= Beginning of Section =

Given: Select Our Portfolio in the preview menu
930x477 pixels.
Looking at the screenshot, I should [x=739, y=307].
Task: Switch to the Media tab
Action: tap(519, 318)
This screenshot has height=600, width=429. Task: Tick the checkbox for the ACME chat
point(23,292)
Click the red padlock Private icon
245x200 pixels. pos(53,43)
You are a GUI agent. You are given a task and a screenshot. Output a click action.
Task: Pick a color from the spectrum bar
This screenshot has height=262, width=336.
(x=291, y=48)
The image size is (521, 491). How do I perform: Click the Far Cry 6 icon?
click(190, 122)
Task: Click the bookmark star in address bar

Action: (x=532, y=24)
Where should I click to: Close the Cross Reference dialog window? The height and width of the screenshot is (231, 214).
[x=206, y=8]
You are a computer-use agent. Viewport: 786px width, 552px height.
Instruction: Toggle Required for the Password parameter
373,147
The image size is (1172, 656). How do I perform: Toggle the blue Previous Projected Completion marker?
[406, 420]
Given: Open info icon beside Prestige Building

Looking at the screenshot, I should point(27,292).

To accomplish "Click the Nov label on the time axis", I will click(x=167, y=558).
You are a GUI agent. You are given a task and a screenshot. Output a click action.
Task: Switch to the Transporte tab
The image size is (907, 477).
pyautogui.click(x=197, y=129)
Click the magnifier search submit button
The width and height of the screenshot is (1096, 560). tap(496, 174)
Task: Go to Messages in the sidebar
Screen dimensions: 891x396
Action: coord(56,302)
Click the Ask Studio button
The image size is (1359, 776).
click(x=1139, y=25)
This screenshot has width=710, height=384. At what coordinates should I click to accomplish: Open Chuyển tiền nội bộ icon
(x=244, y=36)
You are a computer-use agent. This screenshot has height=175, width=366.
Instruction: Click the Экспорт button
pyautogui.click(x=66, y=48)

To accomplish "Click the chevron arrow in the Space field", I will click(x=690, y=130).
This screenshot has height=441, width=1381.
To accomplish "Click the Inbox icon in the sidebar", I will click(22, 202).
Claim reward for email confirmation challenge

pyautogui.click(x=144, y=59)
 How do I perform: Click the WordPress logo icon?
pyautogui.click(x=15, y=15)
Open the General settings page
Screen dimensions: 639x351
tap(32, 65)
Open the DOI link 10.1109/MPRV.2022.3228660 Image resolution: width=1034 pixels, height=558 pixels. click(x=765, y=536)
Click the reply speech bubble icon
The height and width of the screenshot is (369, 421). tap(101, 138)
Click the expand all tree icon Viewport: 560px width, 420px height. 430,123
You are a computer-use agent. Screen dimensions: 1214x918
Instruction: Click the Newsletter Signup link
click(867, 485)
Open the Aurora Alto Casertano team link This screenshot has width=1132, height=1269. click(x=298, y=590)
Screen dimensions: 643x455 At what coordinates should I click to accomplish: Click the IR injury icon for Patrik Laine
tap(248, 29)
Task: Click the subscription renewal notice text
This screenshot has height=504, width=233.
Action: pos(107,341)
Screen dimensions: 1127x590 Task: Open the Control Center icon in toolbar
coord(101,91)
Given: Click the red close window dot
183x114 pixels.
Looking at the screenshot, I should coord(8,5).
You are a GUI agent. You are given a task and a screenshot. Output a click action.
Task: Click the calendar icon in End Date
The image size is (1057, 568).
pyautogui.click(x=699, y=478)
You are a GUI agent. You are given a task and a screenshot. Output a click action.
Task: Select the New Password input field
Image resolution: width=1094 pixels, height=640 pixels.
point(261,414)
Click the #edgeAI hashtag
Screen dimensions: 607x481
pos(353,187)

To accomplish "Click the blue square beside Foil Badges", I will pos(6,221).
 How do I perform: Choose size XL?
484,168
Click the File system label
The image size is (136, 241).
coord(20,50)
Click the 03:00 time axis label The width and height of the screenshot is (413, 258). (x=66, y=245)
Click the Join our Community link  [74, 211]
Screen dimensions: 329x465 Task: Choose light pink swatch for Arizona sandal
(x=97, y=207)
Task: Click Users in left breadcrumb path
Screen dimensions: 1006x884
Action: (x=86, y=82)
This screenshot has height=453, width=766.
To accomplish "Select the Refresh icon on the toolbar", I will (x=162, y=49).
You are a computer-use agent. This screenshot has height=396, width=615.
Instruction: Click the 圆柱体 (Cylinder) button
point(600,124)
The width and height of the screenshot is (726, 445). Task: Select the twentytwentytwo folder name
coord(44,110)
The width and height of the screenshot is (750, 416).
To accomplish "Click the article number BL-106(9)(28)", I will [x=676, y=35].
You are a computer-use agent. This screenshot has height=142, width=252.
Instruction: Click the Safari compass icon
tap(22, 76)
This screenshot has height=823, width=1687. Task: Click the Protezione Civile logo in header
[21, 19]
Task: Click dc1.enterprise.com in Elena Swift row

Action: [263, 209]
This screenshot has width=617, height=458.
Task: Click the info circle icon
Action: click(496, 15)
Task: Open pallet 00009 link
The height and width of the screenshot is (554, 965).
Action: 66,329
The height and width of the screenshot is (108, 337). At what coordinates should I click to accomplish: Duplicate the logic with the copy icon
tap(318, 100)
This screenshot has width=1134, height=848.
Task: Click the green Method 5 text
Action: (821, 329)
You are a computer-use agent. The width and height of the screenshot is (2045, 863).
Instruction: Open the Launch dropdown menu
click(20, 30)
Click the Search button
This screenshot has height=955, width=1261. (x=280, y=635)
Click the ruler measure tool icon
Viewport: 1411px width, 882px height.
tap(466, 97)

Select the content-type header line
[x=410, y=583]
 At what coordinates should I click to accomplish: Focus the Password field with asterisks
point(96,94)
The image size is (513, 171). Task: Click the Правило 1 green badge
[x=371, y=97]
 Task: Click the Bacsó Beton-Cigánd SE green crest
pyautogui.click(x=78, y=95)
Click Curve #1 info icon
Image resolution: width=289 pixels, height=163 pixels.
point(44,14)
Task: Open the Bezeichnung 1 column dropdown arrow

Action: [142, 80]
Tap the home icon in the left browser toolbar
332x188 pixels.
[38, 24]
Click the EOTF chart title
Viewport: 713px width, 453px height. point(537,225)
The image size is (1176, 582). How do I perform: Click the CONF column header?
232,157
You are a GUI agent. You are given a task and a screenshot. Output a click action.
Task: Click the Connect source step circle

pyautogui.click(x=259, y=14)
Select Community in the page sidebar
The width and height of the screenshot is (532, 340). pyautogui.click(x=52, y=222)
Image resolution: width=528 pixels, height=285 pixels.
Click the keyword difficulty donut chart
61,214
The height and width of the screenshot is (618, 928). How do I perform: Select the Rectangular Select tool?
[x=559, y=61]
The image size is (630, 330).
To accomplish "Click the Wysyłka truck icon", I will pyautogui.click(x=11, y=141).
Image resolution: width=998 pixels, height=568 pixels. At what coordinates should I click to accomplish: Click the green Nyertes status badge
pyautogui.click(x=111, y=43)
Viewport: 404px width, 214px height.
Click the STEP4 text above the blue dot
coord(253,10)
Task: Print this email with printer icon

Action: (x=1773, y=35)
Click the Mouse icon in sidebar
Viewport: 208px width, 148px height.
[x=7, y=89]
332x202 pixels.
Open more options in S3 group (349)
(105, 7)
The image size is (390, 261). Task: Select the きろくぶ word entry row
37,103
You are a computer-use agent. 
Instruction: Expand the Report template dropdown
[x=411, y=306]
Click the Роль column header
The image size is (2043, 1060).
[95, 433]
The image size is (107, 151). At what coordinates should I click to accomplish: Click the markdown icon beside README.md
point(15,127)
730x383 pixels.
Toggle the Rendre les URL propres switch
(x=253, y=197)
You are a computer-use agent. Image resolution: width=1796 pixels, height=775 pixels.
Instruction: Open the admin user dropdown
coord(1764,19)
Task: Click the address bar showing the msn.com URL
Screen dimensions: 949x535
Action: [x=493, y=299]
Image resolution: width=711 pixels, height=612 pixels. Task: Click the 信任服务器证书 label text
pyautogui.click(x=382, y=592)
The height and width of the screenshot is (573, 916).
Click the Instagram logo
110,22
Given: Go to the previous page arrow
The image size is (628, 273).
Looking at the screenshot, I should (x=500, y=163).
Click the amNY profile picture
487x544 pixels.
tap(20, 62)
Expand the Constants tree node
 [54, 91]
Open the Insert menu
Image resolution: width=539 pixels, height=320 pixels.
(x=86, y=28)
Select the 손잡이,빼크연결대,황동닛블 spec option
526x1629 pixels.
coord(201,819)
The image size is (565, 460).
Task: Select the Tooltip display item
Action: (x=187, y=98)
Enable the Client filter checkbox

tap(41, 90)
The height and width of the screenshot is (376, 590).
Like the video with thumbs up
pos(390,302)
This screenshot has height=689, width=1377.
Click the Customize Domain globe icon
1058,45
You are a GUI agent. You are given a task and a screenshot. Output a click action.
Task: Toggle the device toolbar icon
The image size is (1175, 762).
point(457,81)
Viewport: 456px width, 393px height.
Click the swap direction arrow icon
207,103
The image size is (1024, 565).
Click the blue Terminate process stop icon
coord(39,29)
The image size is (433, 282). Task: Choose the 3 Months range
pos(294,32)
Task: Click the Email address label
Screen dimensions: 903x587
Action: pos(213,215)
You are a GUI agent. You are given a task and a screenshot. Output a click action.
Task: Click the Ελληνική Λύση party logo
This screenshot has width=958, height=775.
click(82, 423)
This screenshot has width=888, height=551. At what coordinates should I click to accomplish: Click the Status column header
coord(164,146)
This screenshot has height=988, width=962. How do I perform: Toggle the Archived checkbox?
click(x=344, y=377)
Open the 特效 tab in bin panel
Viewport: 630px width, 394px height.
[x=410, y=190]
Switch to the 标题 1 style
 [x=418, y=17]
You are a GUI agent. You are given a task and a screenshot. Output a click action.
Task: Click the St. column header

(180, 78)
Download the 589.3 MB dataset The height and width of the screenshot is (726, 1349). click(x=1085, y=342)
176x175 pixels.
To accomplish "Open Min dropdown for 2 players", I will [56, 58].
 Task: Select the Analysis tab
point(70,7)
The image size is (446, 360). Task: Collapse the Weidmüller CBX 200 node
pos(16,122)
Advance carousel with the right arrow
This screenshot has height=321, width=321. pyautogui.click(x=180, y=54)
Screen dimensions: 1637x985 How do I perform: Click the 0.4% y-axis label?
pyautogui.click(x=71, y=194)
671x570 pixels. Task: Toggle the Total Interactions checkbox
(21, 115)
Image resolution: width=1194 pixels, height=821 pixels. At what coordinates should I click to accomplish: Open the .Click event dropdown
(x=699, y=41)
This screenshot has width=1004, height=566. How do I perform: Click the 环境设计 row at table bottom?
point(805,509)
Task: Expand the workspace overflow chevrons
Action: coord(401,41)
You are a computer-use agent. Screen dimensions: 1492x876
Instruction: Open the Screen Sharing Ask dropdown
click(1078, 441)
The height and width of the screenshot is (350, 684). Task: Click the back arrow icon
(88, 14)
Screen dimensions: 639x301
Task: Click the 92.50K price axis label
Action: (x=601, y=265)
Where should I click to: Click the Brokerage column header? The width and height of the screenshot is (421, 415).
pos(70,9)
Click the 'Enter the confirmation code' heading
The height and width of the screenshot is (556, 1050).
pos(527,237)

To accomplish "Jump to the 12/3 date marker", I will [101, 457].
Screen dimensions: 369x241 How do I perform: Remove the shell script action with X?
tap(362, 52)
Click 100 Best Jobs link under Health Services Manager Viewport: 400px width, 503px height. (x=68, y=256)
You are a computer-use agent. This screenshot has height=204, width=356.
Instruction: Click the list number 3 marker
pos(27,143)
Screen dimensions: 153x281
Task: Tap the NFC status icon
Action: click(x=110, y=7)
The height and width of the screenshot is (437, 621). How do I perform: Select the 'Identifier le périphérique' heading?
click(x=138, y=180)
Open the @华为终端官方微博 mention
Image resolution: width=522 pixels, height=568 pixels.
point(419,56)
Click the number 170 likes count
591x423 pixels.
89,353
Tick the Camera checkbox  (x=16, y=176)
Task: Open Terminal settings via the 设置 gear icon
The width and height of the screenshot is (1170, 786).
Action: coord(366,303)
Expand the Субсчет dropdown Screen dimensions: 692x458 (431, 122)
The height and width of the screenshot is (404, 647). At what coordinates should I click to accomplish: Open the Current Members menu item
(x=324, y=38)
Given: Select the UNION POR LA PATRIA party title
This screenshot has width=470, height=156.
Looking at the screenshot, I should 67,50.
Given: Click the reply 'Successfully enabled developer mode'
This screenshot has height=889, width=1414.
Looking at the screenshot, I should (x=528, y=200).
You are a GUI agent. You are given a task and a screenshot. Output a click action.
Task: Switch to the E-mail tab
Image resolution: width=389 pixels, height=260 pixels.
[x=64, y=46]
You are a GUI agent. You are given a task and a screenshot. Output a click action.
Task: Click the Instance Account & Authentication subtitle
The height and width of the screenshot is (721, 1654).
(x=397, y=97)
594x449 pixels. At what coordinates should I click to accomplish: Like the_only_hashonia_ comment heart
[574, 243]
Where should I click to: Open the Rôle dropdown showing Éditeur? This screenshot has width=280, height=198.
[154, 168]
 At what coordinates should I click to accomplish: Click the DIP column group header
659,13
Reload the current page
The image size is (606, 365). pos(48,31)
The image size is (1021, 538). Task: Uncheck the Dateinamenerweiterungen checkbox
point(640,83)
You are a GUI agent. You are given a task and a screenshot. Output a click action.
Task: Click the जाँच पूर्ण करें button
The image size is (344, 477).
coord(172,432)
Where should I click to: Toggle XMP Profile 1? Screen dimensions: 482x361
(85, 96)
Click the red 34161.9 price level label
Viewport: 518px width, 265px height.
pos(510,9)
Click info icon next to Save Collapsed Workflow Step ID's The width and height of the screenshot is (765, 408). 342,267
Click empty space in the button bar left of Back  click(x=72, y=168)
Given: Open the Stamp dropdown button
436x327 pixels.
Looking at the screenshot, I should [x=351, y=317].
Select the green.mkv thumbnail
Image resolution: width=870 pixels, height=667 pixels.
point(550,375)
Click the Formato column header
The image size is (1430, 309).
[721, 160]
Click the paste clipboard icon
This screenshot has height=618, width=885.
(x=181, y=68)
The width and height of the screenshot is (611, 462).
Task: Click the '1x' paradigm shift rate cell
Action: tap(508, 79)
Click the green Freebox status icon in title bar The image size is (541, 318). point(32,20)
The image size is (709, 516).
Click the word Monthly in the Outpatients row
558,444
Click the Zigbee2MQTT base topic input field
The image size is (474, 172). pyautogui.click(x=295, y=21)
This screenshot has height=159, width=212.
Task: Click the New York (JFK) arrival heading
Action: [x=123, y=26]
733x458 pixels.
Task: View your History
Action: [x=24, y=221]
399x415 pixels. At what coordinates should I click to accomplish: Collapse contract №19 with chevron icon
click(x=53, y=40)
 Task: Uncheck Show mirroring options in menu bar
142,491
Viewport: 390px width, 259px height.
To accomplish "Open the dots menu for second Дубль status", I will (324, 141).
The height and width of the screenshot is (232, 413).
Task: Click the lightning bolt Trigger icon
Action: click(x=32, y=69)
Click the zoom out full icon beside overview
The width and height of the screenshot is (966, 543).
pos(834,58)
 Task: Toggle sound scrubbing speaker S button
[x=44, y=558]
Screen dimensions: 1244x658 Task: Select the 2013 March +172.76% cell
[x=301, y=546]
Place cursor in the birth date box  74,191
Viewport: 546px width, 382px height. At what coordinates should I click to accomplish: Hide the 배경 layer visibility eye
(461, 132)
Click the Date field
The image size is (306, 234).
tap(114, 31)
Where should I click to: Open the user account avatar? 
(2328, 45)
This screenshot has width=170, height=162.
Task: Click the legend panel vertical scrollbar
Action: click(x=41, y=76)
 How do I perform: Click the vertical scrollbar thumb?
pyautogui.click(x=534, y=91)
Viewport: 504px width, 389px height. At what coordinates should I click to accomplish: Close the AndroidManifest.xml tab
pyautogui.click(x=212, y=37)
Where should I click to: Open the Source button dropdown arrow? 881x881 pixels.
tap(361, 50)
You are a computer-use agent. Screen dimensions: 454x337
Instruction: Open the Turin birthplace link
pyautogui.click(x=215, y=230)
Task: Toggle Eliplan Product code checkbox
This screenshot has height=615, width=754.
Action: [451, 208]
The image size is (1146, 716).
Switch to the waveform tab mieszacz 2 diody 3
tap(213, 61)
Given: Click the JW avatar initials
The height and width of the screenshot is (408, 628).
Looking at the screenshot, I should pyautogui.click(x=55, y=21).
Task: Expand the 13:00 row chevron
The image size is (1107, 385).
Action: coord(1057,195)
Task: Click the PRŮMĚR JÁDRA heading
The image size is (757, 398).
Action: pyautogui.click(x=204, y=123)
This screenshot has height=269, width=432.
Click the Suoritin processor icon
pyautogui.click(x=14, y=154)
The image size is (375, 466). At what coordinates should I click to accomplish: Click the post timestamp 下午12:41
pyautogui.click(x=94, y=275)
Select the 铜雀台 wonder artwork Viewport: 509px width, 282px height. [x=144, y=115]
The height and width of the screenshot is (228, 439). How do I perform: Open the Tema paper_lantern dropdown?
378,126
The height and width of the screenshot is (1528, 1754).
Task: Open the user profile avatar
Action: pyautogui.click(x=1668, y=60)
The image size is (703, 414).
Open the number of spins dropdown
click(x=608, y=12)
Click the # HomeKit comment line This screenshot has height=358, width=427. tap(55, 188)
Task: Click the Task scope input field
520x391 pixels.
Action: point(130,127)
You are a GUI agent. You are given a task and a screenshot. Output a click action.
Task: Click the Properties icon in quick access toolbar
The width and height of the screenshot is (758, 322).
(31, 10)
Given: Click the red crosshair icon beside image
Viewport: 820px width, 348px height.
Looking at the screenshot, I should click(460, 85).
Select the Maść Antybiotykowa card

= End of Section =

TASK ITEM:
Using the records above, list each line that includes "code".

PROBLEM SOLUTION:
Click the 'Enter the confirmation code' heading
Task: Toggle Eliplan Product code checkbox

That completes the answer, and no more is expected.